Segment Open

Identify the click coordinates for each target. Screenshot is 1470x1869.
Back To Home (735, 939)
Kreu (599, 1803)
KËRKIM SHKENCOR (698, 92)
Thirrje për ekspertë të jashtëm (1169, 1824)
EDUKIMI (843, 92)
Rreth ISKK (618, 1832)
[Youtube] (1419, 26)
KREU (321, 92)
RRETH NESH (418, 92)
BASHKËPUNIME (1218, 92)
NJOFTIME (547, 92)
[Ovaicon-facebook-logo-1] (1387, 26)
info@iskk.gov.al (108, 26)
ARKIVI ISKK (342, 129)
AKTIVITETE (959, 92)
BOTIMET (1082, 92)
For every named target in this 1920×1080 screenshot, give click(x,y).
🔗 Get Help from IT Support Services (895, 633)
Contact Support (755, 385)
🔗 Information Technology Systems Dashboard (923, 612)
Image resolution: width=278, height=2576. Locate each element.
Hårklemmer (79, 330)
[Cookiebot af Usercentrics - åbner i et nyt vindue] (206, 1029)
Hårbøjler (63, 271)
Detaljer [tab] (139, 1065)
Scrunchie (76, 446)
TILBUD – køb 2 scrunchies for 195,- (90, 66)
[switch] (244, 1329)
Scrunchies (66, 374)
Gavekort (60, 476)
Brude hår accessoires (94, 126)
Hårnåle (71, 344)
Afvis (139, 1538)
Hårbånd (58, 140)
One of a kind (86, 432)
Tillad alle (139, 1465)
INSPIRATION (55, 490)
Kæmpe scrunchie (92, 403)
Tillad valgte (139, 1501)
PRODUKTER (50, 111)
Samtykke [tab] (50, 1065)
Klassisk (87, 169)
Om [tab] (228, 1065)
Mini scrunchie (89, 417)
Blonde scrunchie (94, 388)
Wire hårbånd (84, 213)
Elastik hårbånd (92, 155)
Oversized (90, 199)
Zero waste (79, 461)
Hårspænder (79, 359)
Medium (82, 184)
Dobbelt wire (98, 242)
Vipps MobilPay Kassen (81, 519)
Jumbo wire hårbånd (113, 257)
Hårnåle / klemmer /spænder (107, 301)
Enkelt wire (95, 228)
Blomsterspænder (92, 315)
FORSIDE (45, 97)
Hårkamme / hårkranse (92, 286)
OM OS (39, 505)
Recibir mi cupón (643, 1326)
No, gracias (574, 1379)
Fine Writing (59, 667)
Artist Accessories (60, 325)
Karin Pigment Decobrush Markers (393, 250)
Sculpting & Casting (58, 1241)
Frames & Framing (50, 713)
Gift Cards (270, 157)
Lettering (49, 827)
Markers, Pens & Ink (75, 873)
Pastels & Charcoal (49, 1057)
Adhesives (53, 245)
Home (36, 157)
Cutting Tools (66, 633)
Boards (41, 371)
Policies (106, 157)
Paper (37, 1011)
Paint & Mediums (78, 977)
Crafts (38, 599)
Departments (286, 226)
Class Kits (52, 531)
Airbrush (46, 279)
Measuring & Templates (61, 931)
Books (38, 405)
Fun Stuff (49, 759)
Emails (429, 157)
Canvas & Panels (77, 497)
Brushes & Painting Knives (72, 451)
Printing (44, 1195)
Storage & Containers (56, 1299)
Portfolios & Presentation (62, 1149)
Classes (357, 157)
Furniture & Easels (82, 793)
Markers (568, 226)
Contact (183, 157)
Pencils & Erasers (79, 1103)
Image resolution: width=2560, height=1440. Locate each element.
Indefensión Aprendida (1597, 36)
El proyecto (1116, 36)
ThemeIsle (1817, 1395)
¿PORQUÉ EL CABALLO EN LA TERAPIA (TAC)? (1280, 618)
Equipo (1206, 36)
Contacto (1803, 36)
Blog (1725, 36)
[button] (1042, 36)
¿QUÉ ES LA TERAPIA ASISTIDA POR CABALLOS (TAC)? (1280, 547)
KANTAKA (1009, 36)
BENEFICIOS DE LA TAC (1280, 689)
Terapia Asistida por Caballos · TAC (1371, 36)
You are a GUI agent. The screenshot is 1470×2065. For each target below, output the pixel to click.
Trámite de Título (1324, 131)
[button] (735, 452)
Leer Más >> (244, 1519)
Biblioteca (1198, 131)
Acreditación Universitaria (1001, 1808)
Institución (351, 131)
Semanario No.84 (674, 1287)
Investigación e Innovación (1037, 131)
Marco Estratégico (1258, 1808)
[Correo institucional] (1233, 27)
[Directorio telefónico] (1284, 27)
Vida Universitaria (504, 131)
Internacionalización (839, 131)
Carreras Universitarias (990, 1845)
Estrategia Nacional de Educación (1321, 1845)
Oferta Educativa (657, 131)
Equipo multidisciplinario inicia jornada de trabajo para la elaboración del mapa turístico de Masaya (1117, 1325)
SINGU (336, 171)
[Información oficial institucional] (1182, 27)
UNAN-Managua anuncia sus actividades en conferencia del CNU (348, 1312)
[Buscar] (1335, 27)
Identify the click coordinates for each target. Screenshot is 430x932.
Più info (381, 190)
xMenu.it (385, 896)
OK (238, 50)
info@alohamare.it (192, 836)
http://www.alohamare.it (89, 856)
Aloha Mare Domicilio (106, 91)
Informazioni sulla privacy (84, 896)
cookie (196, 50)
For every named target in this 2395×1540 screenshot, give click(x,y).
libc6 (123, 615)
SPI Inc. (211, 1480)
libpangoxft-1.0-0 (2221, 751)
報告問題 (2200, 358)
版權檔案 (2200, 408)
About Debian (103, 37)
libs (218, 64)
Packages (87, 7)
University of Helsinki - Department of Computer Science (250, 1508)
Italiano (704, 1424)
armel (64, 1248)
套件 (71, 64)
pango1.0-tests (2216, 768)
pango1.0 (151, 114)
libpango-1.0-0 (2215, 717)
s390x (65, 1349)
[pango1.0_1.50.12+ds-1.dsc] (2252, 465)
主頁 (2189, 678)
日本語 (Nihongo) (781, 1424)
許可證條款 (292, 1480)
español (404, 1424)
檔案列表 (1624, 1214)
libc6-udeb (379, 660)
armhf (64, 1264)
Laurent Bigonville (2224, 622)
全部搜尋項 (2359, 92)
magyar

Segment Closed

• _The task_
Above are several records. Count the lines among them that contain "alohamare" and give only the total.

• _Answer for the task_
2